‘Clay’ by James Joyce

My next two stories are undoubtedly short stories in the classic tradition. They are short, in prose, about a single main character or event. They ‘cristallize’, in another sense: they are heart-rending vignettes, in a small space. One is from James Joyce’s Dubliners, ‘Clay’ (First published 1914; read here in Penguin Popular Classics 1996, pp. 110-18). The other is from Vladimir Nabokov’s A Russian Beauty. They are intimately connected in that, in each case, the protagonist does not understand that a personal disaster hangs over her, while the people around her do. But the way this is conveyed in the two stories is utterly different. 
 
In Joyce’s ‘Clay’, the protagonist Maria, a tiny person with a lowly job in a laundry, is going to visit her brother Joe and his family for the evening of Hallow-e’en. Maria buys treats for Joe’s children on the way to his house: she is a generous soul whom everyone loves – and pities, though this she is unaware of. They all play a Hallow-e’en game which involves being blind-folded, and choosing a saucer, by touch alone. When Maria’s turn comes, she picks a saucer with something soft and wet on it. There is an embarrassed silence, and the bigger girls are ticked off severely, and told to throw it out. The only clue as to what this might have been, and its traditional significance, is in the title of the story. Then the company urge Maria to sing: she sings “I dreamt that I dwelled in marble halls”, repeating one verse by mistake, though no-one points this out.
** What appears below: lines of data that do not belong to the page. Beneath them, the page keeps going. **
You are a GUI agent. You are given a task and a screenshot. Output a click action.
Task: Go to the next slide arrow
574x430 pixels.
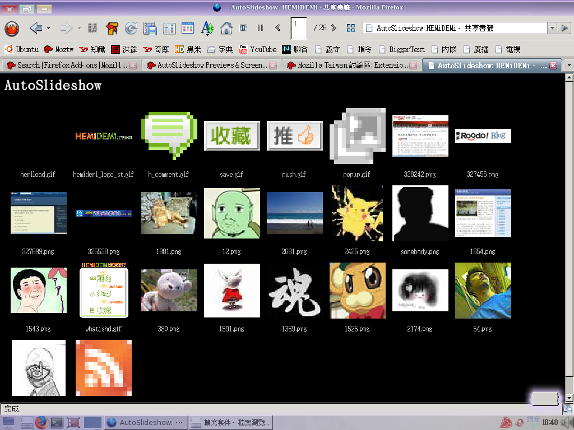pyautogui.click(x=334, y=27)
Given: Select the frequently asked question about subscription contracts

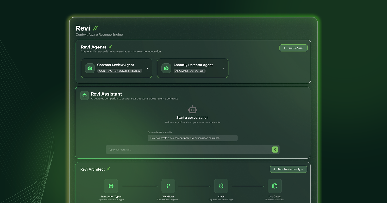Looking at the screenshot, I should point(193,138).
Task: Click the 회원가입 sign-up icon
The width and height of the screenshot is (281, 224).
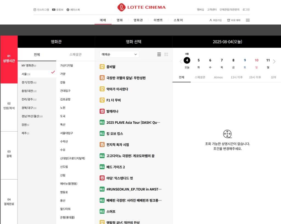Action: (x=211, y=20)
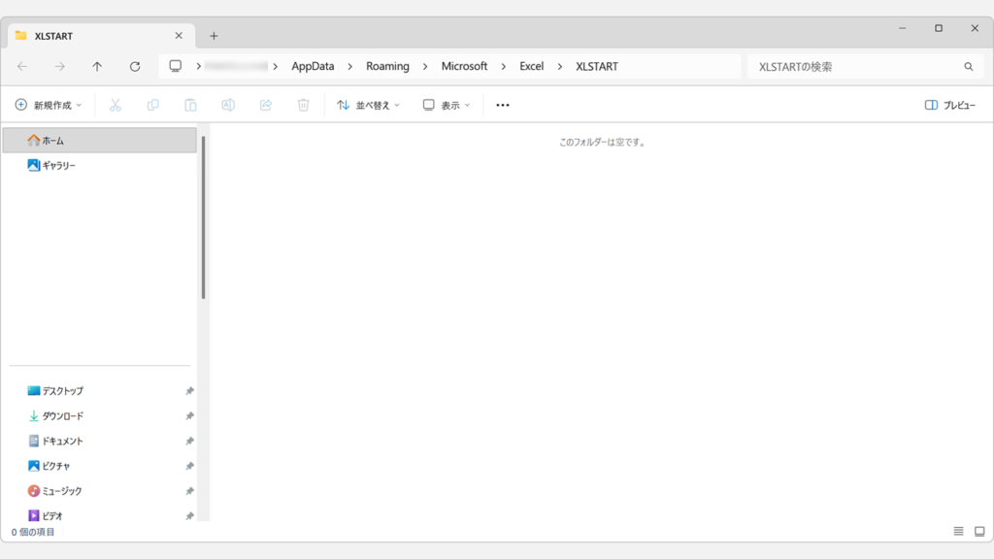Refresh the XLSTART folder view
Screen dimensions: 994x559
coord(135,67)
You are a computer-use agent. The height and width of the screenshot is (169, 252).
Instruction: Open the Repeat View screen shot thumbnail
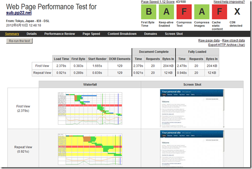pyautogui.click(x=192, y=148)
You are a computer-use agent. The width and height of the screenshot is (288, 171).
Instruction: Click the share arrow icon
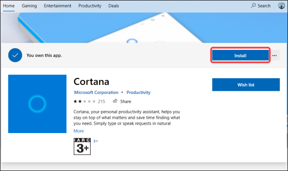tap(115, 101)
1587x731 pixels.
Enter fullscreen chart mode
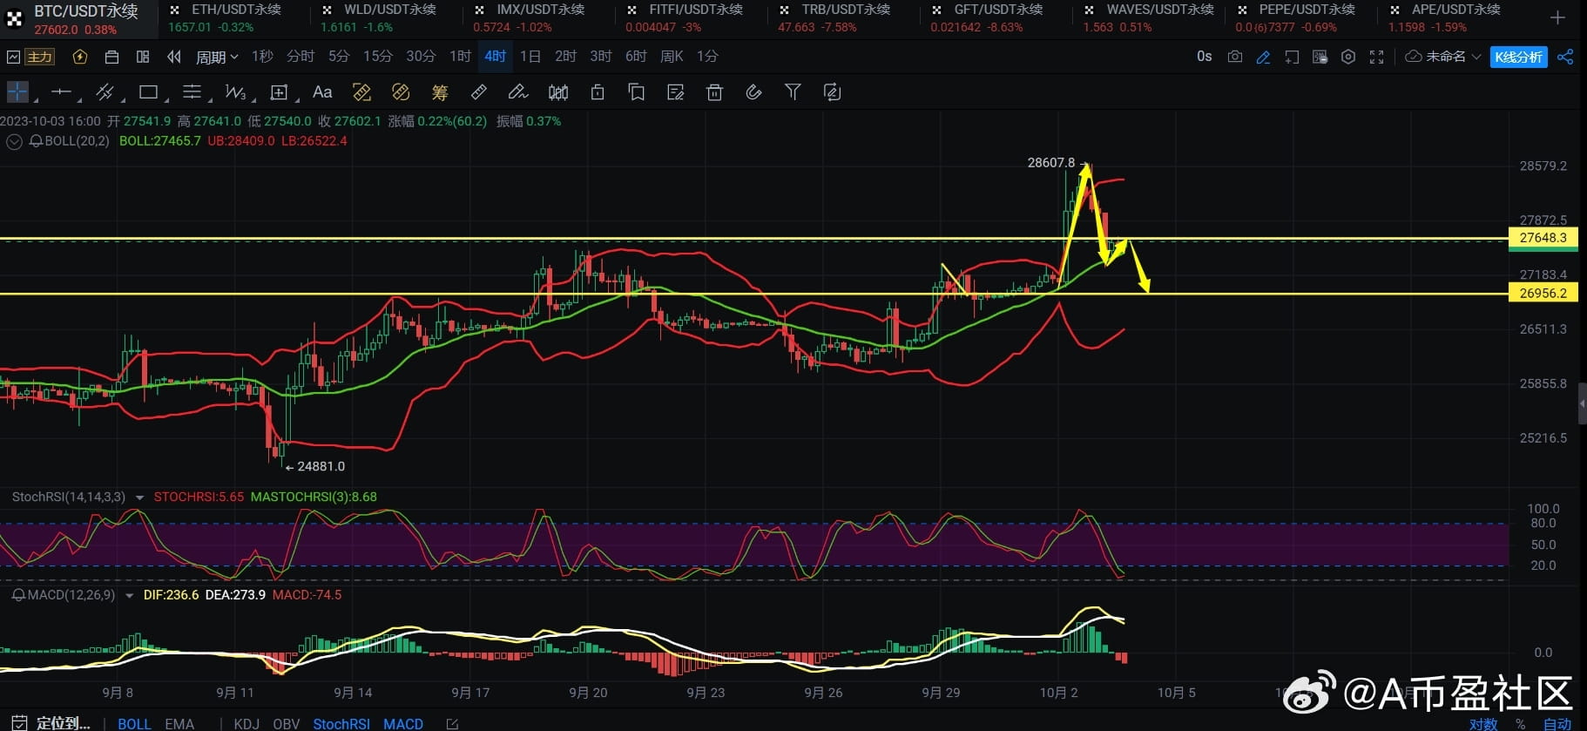point(1376,57)
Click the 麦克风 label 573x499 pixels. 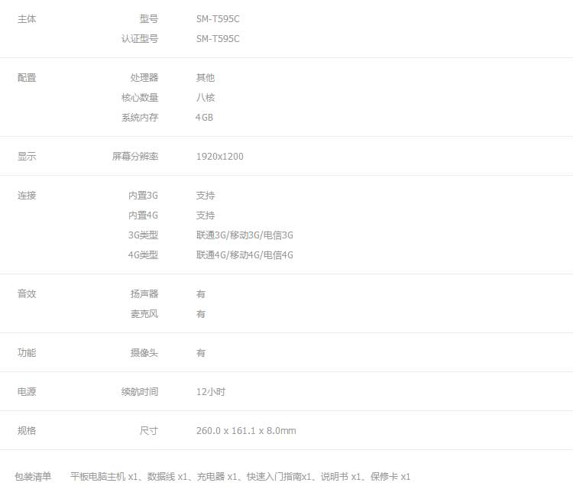click(x=144, y=314)
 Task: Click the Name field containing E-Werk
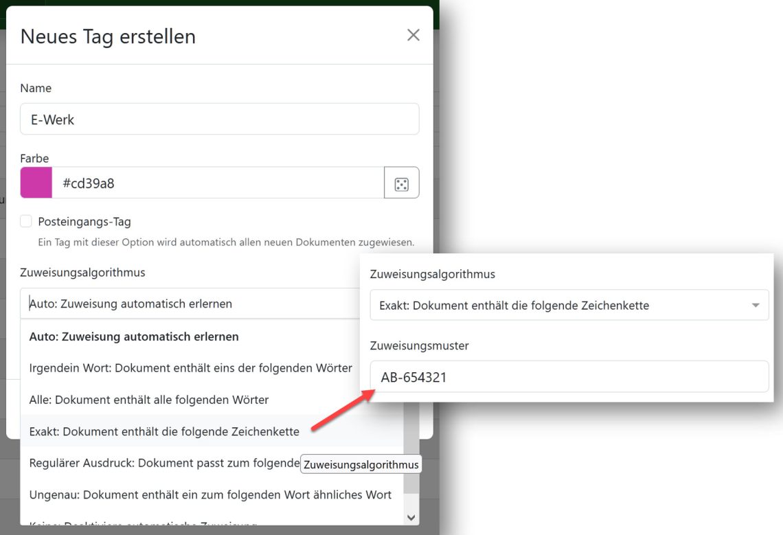point(220,118)
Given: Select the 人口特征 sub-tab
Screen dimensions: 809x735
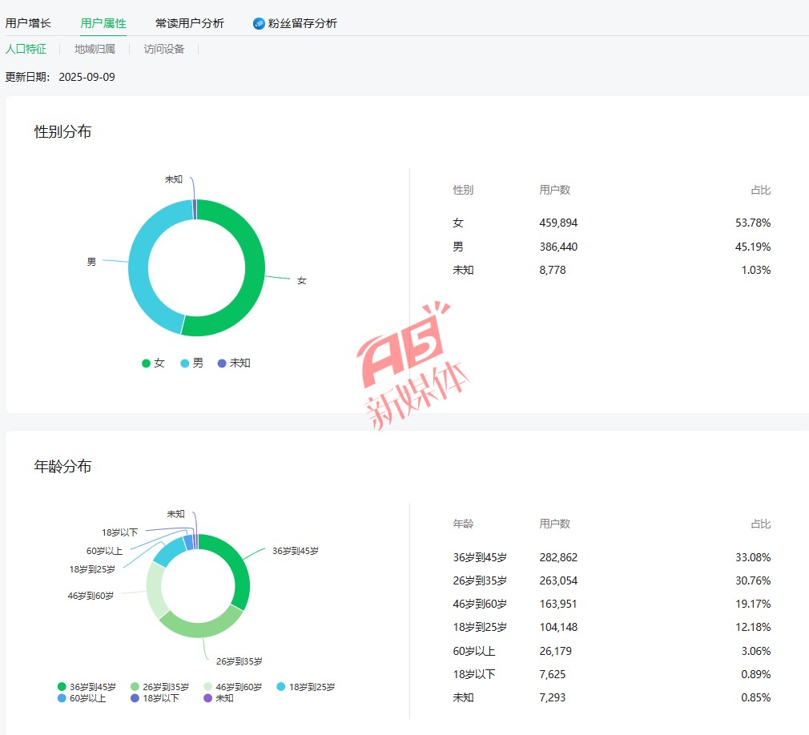Looking at the screenshot, I should [x=26, y=49].
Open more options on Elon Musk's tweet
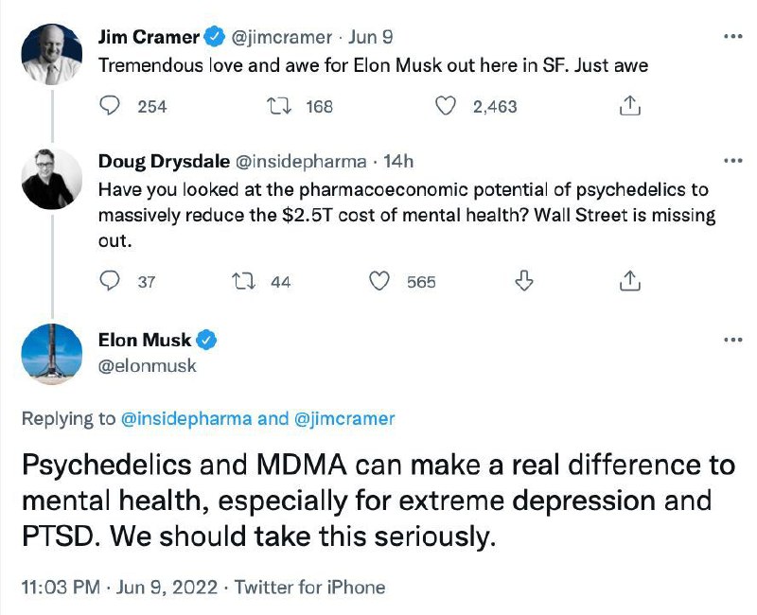The image size is (757, 615). coord(732,340)
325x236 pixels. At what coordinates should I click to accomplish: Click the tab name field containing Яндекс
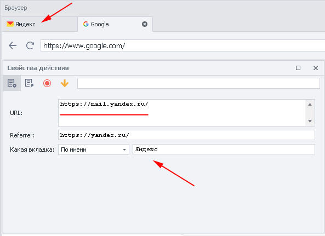tap(224, 149)
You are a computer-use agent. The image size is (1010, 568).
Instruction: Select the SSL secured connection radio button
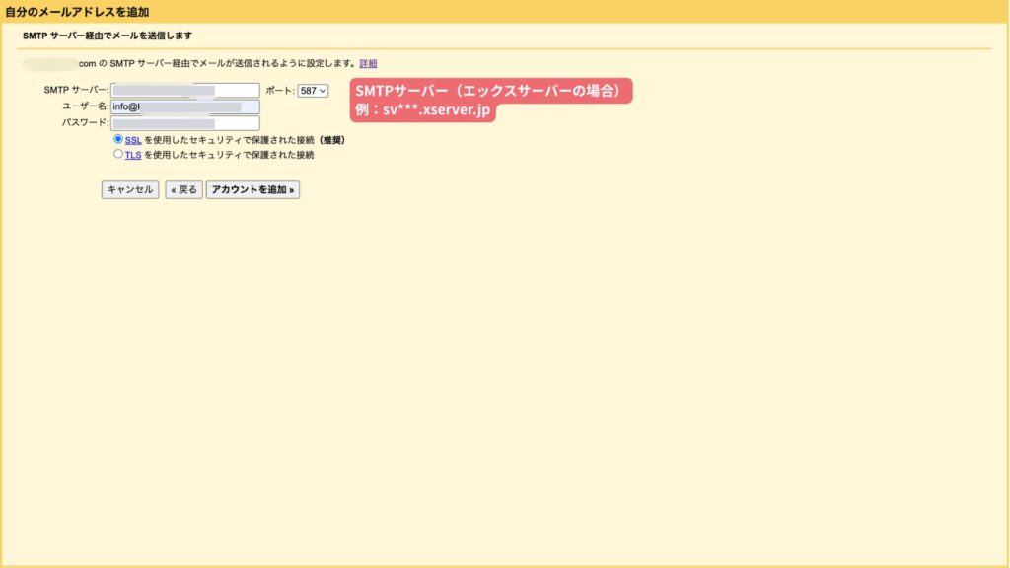tap(118, 139)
Her brother Joe, to whom she had been a little mother when they were young, is so moved that his eyes fill up with tears, and “he could not find what he was looking for and in the end he had to ask his wife to tell him where the corkscrew was”. The pathos of an impending death is completely down-played.

First published in Dubliners, Grant Richards, 1914, now widely republished, including in Penguin Classics. 

‘A Painful Case’ by James Joyce

I first read Dubliners in school, so I must have been about 14 or 15; it was a cheap paperback with some chintzy illustrations in it, and every week we went through the stories in great detail. On reflection, this was one of my first proper experiences of close reading, and as the weeks went by, I got more and more absorbed in the lives of these characters. I latched on to that volta of disappointment that Joyce detonates in each story, often a depiction of the rising and falling of an evening which begins in hope and ends in the revelation of an unflinching reflection of oneself. I could have picked any of these stories, but I chose ‘A Painful Case’, a story of a man who lives at something of a distance from himself, because of its clarity and its ruthless pity. The opening sketch, which describes Mr Duffy’s “odd autobiographical habit which led him to compose in his mind from time to time a short sentence about himself containing a subject in the third person and a predicate in the past tense”, is as perfect a distillation of character as I’ve read. But the real dynamite in this story is the closing sequence, in which Duffy stands purgatorial in the evening above Dublin, his lover abandoned and dead by his own neglect, the copulating couples below him wishing him gone, and the wormlike train winding its way out of his sight. Even then, in the nearest moment that he comes to realisation, he stands at a protective distance from himself; his thoughts remain behind the barrier of “he felt”; his epiphany is complete but abstract, on the other side of the glass. The final sentence – “He felt that he was alone” – is devastating.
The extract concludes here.